Instructions for the task: Your answer must be a single number: the count of lines in the entries below that hold "Identify".

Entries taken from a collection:
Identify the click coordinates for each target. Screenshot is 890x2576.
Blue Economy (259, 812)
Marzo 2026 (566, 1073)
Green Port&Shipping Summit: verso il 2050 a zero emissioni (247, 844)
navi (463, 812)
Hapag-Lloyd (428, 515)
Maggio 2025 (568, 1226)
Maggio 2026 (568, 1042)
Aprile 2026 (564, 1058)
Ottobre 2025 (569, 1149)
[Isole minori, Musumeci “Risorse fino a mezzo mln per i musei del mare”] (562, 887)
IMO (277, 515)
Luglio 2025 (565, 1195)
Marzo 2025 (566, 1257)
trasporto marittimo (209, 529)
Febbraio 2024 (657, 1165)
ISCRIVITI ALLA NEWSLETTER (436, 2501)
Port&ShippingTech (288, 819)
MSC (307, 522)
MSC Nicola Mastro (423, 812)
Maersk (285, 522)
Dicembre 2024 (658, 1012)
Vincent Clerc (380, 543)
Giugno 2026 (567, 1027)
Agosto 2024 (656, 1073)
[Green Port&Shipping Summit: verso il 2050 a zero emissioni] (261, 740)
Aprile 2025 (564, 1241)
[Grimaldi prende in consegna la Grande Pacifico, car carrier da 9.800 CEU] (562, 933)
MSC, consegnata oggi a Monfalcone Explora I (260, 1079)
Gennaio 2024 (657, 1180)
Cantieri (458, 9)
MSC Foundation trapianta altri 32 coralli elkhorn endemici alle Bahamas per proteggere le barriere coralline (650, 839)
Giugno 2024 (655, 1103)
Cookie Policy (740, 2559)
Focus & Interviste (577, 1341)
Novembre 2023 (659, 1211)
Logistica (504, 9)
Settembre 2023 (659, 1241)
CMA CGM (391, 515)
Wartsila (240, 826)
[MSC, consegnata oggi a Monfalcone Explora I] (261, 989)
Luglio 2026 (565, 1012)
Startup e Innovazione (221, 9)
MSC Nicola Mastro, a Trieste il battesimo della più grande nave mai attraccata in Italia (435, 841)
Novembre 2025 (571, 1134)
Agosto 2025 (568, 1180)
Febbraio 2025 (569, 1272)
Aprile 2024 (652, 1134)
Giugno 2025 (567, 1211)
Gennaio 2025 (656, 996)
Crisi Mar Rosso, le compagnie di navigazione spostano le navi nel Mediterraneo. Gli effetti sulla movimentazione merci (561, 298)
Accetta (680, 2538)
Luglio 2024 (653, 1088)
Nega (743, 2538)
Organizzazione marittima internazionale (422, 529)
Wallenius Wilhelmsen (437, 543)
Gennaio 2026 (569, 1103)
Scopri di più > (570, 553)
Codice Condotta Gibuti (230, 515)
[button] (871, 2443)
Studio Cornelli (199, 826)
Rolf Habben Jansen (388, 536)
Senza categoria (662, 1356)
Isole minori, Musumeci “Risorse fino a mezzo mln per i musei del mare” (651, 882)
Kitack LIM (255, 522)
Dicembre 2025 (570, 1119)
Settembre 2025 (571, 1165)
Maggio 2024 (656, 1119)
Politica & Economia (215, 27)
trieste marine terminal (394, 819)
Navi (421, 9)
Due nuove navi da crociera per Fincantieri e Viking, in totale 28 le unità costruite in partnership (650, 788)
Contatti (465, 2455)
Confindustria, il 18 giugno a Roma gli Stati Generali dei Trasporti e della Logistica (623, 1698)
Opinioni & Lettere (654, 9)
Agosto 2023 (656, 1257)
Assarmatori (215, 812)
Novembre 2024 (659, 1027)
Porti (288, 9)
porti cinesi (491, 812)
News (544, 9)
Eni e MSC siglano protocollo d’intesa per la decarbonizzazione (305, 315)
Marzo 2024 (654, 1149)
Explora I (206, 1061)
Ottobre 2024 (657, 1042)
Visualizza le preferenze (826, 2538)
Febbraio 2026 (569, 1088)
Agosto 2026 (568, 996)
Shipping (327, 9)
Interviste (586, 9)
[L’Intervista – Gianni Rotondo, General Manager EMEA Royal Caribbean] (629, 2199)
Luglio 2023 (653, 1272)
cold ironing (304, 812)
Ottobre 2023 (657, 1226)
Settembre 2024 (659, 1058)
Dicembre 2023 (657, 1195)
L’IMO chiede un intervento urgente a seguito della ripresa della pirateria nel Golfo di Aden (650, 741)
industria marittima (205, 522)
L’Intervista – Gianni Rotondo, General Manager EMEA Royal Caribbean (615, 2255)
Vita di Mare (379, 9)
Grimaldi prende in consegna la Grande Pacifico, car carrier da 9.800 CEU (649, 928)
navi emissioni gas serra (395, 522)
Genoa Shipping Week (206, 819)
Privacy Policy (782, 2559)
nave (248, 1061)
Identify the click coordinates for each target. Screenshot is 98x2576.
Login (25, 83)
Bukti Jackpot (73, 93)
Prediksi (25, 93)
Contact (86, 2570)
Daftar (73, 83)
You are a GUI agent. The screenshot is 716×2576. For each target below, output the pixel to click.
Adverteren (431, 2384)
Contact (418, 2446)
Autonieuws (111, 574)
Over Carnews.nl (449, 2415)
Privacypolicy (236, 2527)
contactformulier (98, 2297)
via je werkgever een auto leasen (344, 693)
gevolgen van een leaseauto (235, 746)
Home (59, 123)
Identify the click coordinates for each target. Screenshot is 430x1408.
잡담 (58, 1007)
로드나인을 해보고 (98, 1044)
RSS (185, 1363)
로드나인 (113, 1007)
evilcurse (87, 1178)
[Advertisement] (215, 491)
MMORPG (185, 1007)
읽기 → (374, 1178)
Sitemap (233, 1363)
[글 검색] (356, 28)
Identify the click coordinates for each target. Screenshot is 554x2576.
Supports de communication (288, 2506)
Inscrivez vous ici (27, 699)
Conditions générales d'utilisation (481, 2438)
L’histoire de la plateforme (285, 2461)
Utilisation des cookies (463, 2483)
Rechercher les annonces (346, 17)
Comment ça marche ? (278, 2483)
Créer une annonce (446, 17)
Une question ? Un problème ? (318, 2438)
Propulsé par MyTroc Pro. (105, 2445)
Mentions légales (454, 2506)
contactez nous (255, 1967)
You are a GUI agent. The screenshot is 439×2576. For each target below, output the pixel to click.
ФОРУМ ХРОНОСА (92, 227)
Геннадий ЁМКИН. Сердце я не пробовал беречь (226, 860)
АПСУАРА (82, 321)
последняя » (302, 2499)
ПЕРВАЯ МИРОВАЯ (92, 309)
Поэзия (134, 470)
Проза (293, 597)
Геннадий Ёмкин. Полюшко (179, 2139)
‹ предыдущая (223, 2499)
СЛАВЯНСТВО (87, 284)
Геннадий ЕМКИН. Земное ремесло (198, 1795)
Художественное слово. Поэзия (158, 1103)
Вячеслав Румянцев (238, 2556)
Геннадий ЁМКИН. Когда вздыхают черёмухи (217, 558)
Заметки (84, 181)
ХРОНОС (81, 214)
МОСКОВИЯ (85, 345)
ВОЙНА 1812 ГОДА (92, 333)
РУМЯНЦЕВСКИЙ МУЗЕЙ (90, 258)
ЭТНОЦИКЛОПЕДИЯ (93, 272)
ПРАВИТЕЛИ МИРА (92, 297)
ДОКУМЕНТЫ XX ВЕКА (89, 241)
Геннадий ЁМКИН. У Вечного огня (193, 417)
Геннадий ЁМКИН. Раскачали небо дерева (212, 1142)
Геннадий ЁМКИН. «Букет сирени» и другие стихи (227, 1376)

Task answer: 4